Key questions answered:

Q: How can two different brains see the same thing in the same way?

A: Although neurons differ between individuals, the relationships between neural responses to objects (like the way the brain reacts to a cat versus a dog) follow a universal pattern.

Q: How did researchers study this phenomenon of shared perception?

A: They recorded real-time neural activity from epilepsy patients with brain implants, providing direct insights into how information is represented in the human brain.

Q: Why does this matter beyond neuroscience?

A: The discovery bridges human cognition and artificial intelligence, showing how understanding the brain’s representational code could guide the design of more efficient AI systems.

About this perception and neuroscience research news.

Author: Lital Ben Ari
Source: Reichman Institute
Contact: Lital Ben Ari – Reichman Institute
Image: Image is credited to Neuroscience News.

Original research: Open access.
“Cross-subject-invariant relational structures in high-order human visual cortex” by Ofer Lipman et al. Nature Communications

Abstract

Cross-subject-invariant relational structures in high-order human visual cortex.

It is fundamental in behavior that different individuals see the world in very similar ways. This is an essential foundation for humans’ ability to cooperate and communicate.

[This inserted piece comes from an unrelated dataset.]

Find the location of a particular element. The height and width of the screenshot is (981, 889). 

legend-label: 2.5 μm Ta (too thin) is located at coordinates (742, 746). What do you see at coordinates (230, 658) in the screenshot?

However, what are the neural properties that underlie these commonalities between subjects in our visual world?

Discovering which aspects of neural coding remain invariant in the brains of individuals will shed light not only on this fundamental question but will also point out the neural coding scheme at the basis of visual perception.

Here, we addressed this question by obtaining intracranial recordings from three groups of patients participating in a visual recognition task (in total, 19 patients and 244 high-order visual contacts included in the analyses) and examining the neural coding scheme that was most consistent across the individuals’ visual cortex.

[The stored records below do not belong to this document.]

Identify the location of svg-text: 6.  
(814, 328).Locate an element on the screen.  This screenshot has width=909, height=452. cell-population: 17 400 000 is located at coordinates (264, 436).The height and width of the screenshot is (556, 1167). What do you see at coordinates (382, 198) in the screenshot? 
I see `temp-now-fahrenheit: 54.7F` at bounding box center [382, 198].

Our results highlight relational coding, expressed by the set of similarity distances between profiles of pattern activations, as the most consistent representation across individuals.

Alternative coding schemes, such as activation pattern coding or linear coding, did not achieve similar consistency across subjects.

Therefore, our results support relational coding as the core neural code underlying the shared perceptual content of individuals in the human brain.